Cuando los murmullos se extinguieron, Blanes prosiguió:

– Sé lo que opinan acerca de nuestra profesión muchos físicos, no solo contemporáneos, y no solo malos: Schrödinger, Jeans, Eddington, Bohr, opinaban igual. Creían que solo nos ocupamos de símbolos. «Sombras», decía Schrödinger. Piensan que las ecuaciones diferenciales no son la realidad. Oyendo a algunos colegas parece que la física teórica consiste en jugar a hacer casitas con piezas de plástico.
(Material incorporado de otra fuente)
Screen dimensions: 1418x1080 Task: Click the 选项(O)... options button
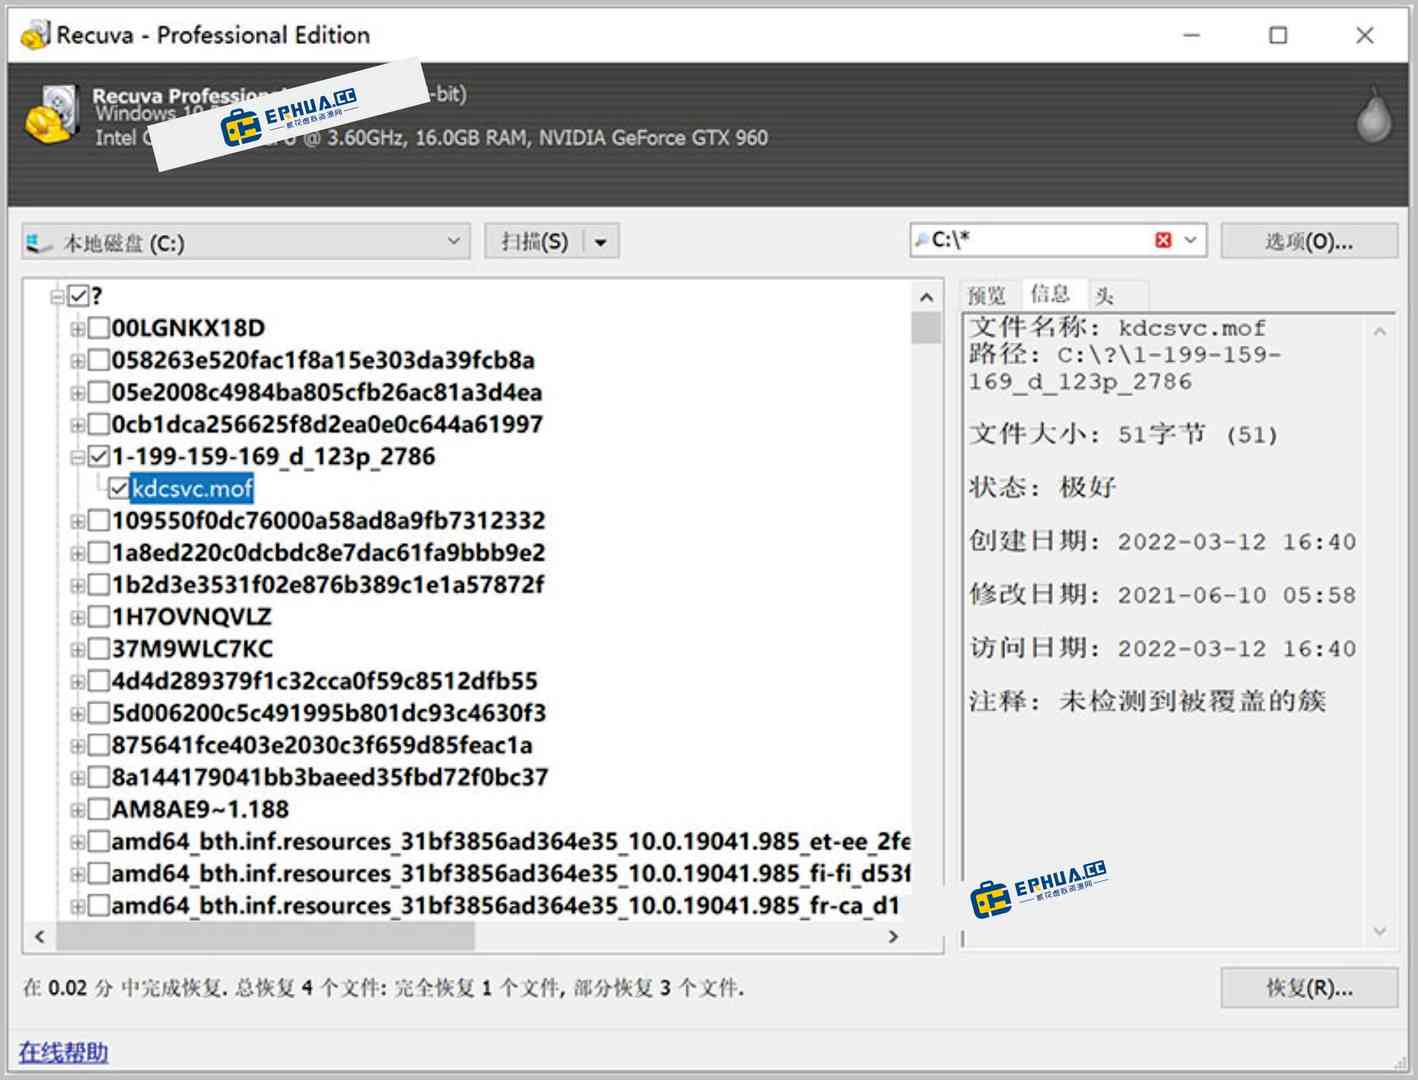(x=1310, y=240)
Esta absurda idea se ha hecho célebre, y hoy la gente considera que los físicos teóricos somos poco menos que soñadores encerrados en una torre de marfil. Creen que nuestros juegos, nuestras casitas, nada tienen que ver con sus problemas cotidianos, sus aficiones, sus preocupaciones o el bienestar de los suyos. Pero voy a decirles a ustedes algo, y quiero que lo tomen como la regla fundamental de este curso. A partir de ahora me dedicaré a llenar la pizarra de ecuaciones. Empezaré por esa esquina y terminaré por ésta, y les aseguro que aprovecharé bien el espacio porque tengo la letra pequeña. -Hubo risas, pero Blanes seguía serio-. Y cuando termine, quiero que hagan el siguiente ejercicio: quiero que miren esos números, todos esos números y letras griegas de la pizarra, y se repitan a sí mismos: «Son la realidad, son la realidad…» -Elisa tragó saliva. Blanes añadió-: Las ecuaciones de la física son la clave de nuestra felicidad, nuestro terror, nuestra vida y nuestra muerte. No lo olviden. Nunca.